Until she felt tears that had nothing to do with her own pain sliding down her face. Hot tracks cut through grime and blood, Grace’s features swimming into view for the first time in whole minutes. The beautiful blonde’s face was beginning to swell, bruises and muck ruining its lines. Margrit could see in Grace’s eyes the battle madness that had overtaken Margrit, the need to dominate that had nothing to do with why they were fighting or what ends they sought. It was simpler than that, one animal trying to survive an encounter with another.

But Margrit’s pain was fading, blood no longer flowing from scratches or her bruised nose; her ribs no longer hurting from the blows Grace had landed. Even the headache from smashing skulls together had faded, and a simple clear thought finally broke through.

Grace couldn’t win.

Grace couldn’t win, not with Daisani’s blood flowing through Margrit’s veins. Margrit would heal too quickly, and Grace would never stop fighting. That thought seemed suddenly, briefly, to define the blond vigilante, and Margrit liked her for it. Admired her for it, even though the mindless rage in Grace’s eyes was currently for her. They could kill each other on the match floor, but Grace would never yield shy of that, and she could not, in the end, defeat Margrit.

Margrit took a deep breath, and when the next hit came, let it spin her away into oblivion.

Darkness didn’t last nearly as long as she pretended it did.

At first it was for Grace’s sake. If Margrit’s eyes popped open again a few seconds after she’d gone down, the fight wouldn’t be over. Then it was for her own as she lay in a boneless heap, listening to voices both worried and angry rising around her as her body knit itself back together. That felt distinctly horrible: bones that were slightly out of place, though not broken, seemed to jerk back to where they belonged, making twisted pops. Nausea rose in Margrit’s belly and she worked not to swallow against it, afraid that would look too awake. A spurt of coughing took her so hard she had nothing left but to collapse again when it was over, and that was as much a relief to her as it concerned those around her. Exhaustion sat on her like a living creature, weighing her down and slowing her thoughts.

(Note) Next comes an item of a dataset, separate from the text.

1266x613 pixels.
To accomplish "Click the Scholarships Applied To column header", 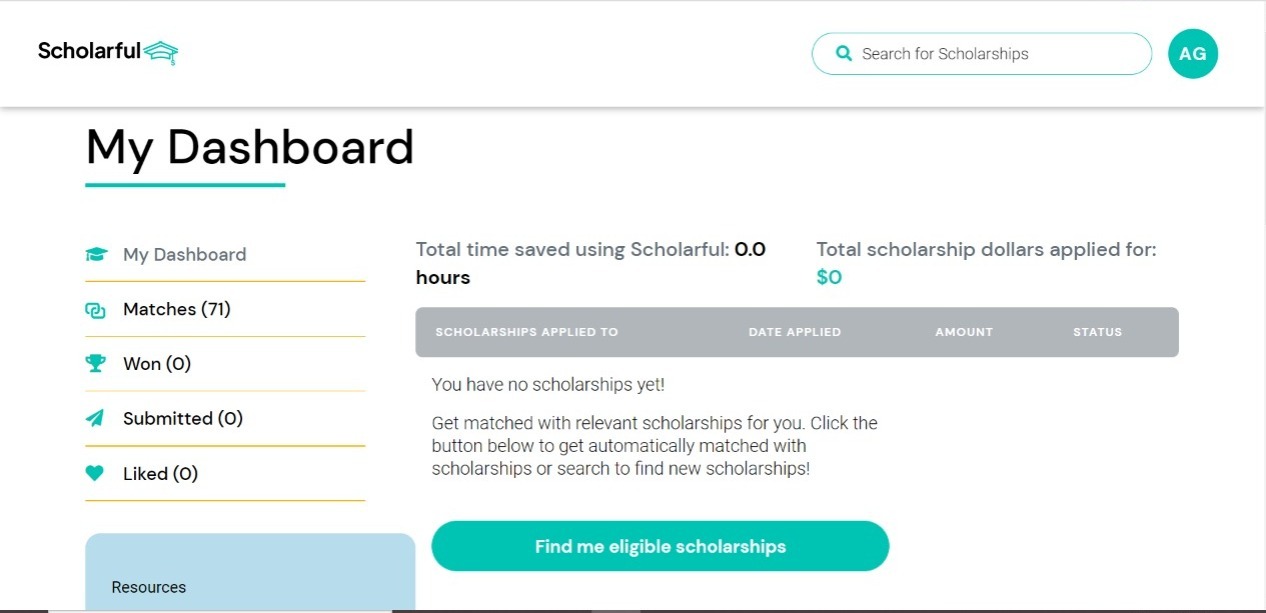I will (x=527, y=332).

She’d been exposed to more violence in the months since she’d met the Old Races than in her entire previous life, at least on a personal level. What she’d encountered before them had been violence done to or by others, and she had abhorred it without entirely understanding it. Human nature took ugly turns; that she could comprehend. She recognized the impulse in herself often enough, reaching for the least palatable, most extreme solution in moments of exasperation or frustration. It was recognizing them and choosing not to act on them that made the difference between a man and a thug. Very few people managed to stay on the side of the angels all the time. Margrit could pick out too-clear moments in the past months when she’d failed to, some of them sending squirms of embarrassment and apology through her. She’d never imagined her veneer of civility could break down as far as it had in the last few minutes. If she could convince herself she’d fought for Alban’s freedom, she might believe she’d at least had the moral high ground, but that comforting lie was beyond her. She’d fought and hit and beaten Grace mostly out of fear and anger and a desperate wish to come out on top just this once.